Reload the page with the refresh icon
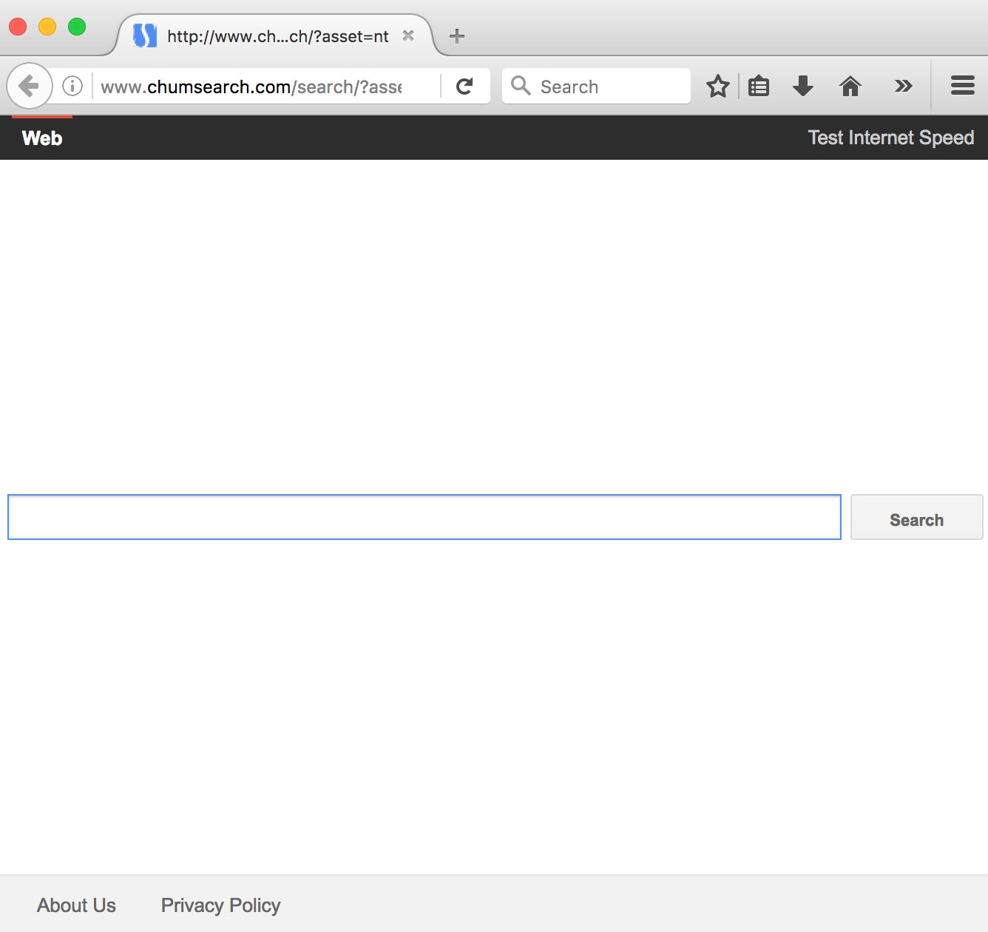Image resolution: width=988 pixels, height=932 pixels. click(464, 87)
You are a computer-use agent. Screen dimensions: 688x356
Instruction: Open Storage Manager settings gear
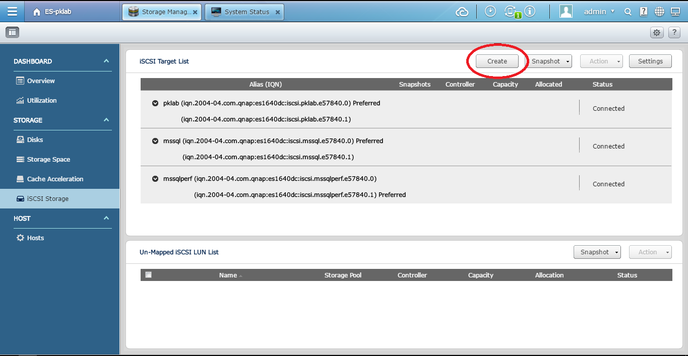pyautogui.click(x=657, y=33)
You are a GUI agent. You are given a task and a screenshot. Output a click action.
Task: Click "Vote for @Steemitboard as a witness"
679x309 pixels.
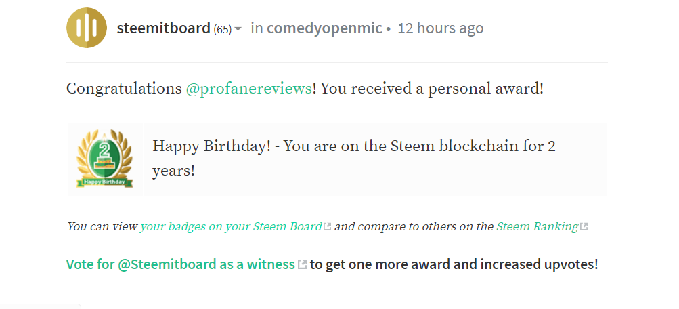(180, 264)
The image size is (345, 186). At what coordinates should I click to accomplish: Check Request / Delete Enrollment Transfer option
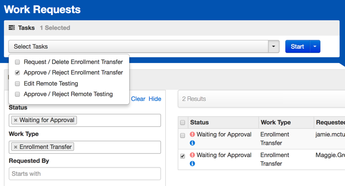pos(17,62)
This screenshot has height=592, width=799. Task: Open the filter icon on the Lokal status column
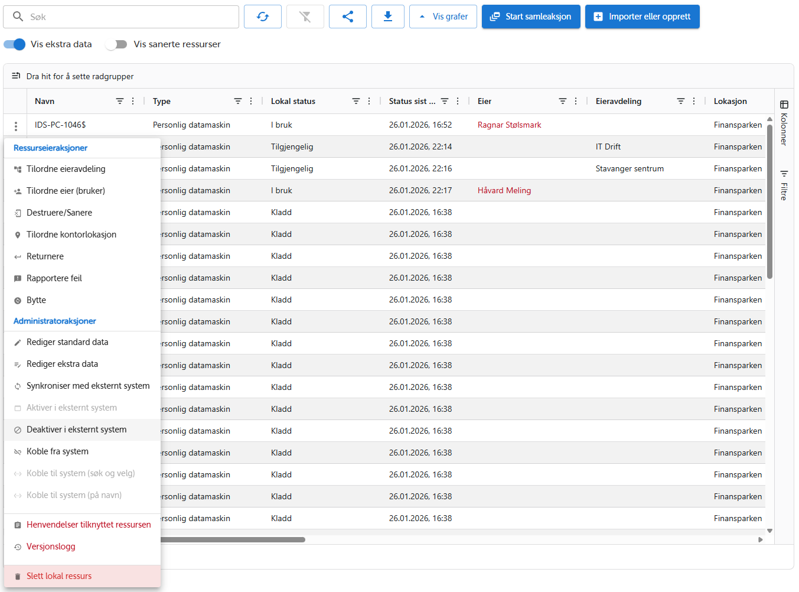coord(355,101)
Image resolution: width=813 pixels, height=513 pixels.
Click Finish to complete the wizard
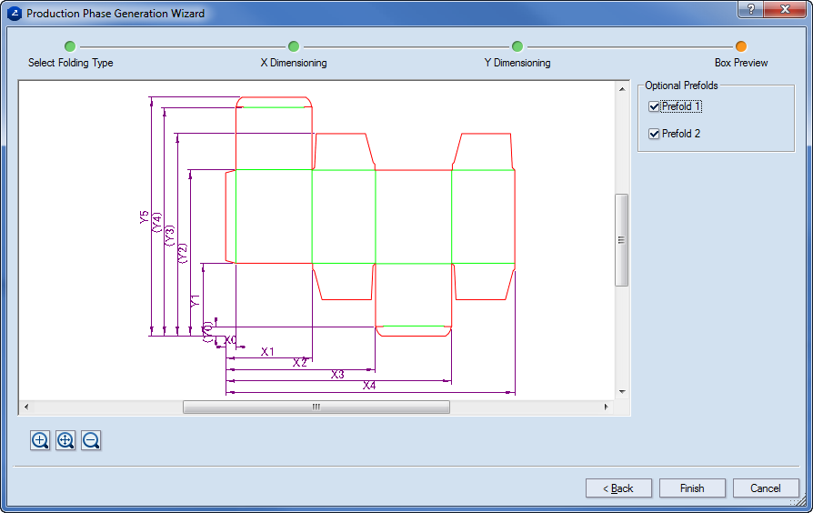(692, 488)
----------
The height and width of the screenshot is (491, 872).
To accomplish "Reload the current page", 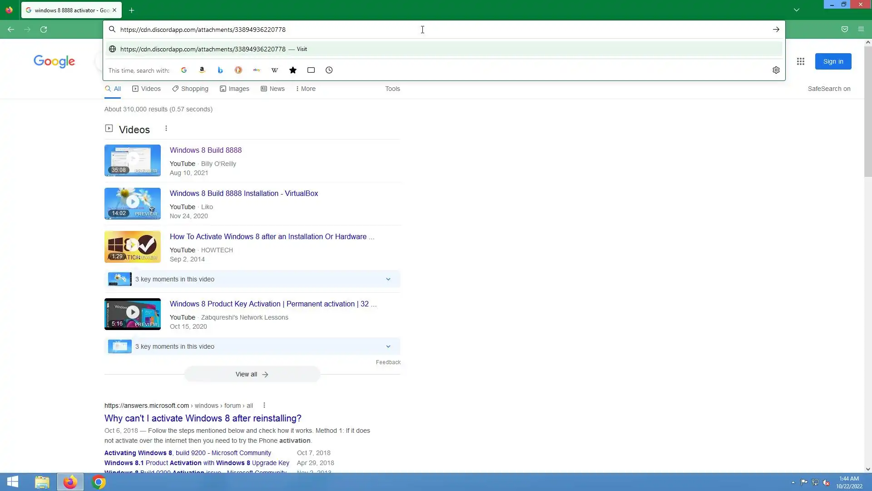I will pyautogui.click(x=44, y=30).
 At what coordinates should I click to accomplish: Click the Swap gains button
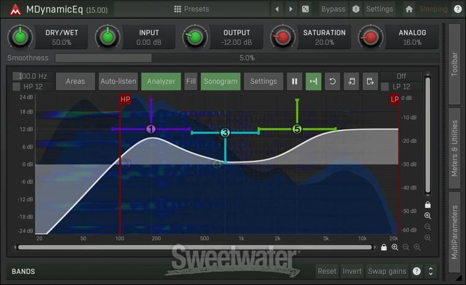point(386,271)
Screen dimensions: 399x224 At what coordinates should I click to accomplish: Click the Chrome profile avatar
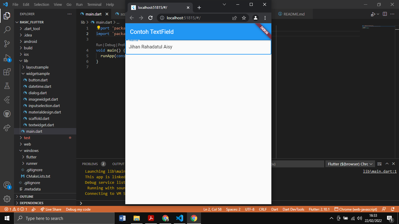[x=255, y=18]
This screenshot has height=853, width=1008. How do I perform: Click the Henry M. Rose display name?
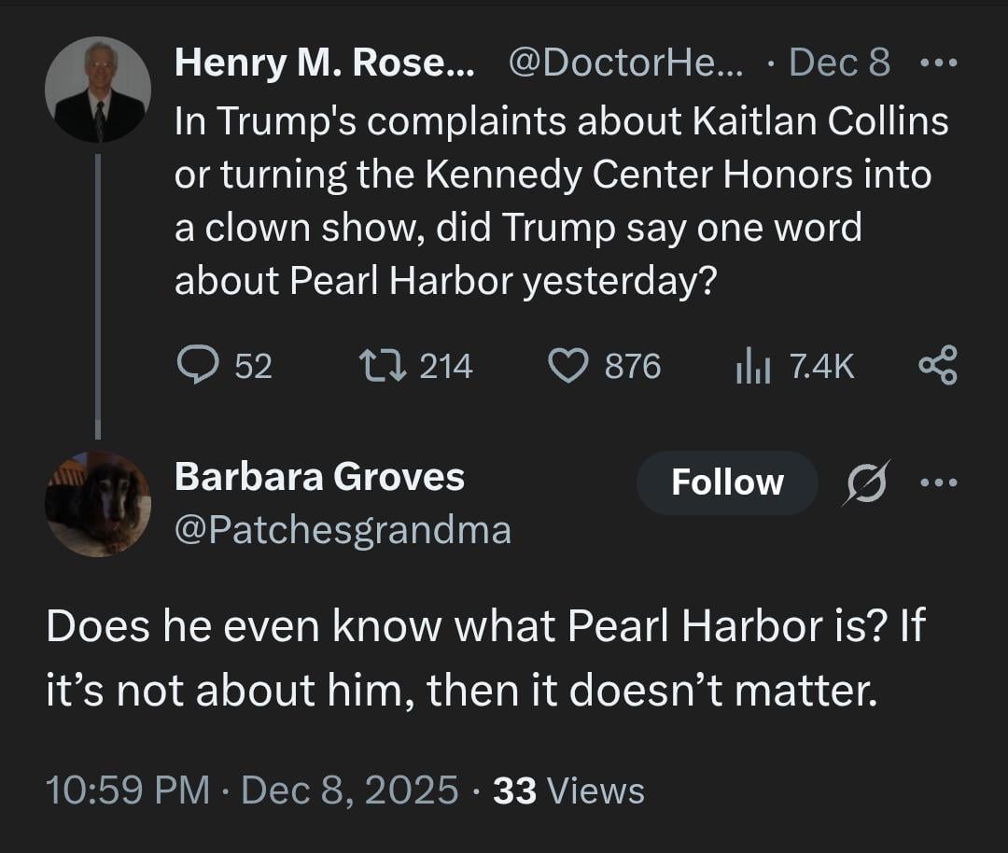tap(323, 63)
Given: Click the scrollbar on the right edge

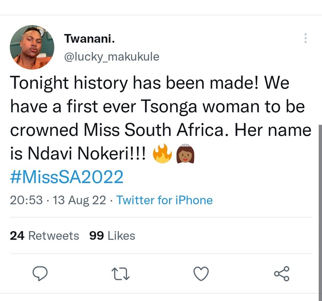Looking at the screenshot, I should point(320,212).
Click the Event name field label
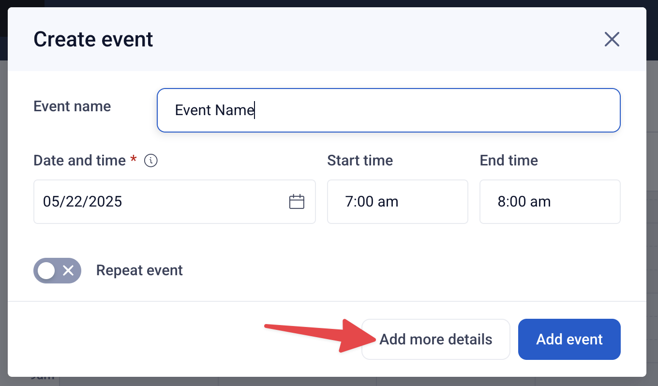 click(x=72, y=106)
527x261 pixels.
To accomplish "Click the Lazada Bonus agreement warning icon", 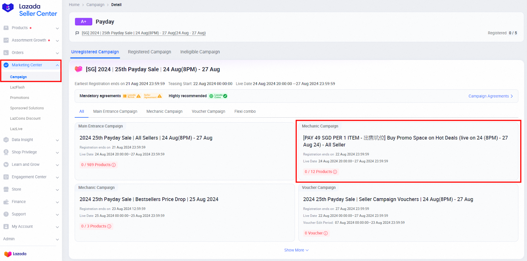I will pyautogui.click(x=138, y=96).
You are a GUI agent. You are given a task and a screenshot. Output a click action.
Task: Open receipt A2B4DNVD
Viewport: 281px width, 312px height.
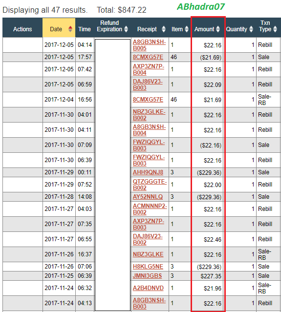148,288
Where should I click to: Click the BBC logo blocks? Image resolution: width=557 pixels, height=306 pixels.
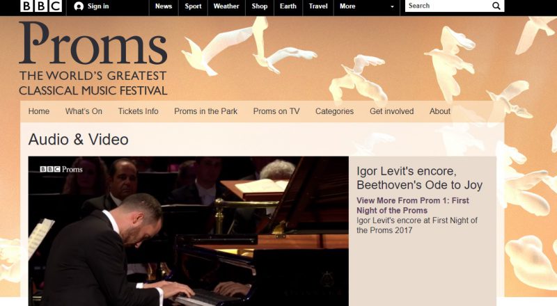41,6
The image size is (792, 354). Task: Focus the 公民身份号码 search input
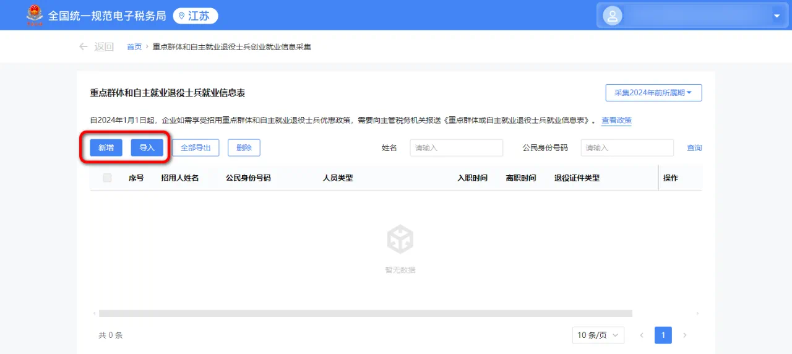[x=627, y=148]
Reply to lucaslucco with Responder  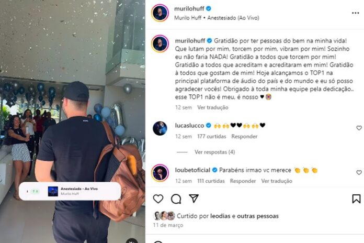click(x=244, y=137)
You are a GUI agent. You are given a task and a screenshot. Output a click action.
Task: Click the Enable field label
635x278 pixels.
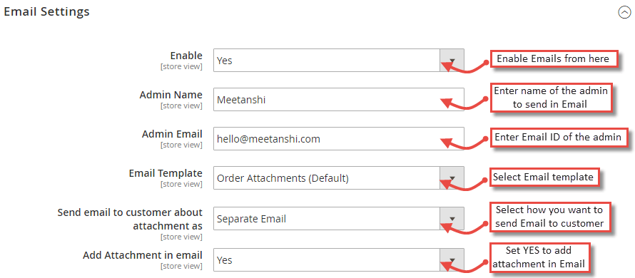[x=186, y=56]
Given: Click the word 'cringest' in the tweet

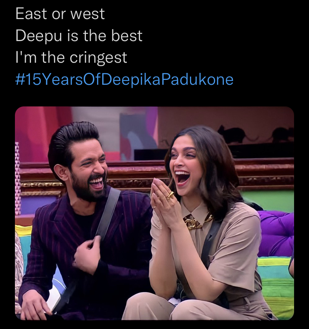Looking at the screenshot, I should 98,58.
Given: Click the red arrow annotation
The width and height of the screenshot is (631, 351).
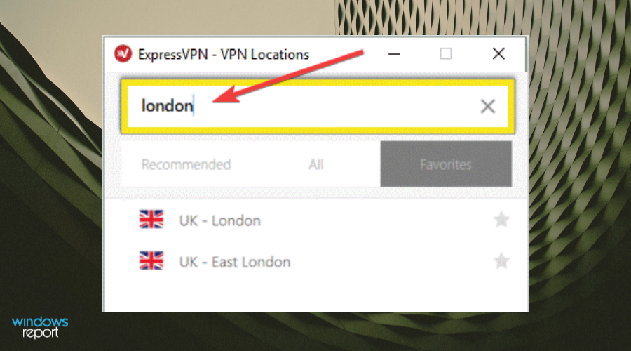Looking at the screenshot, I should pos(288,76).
----------
▶ Short exercise: Pull out every line of the material above that contains the word "name", with case counting.

▶ Answer to the problem:
This screenshot has height=853, width=1008. How do I perform: Click the Henry M. Rose display name?
Click the Event name field label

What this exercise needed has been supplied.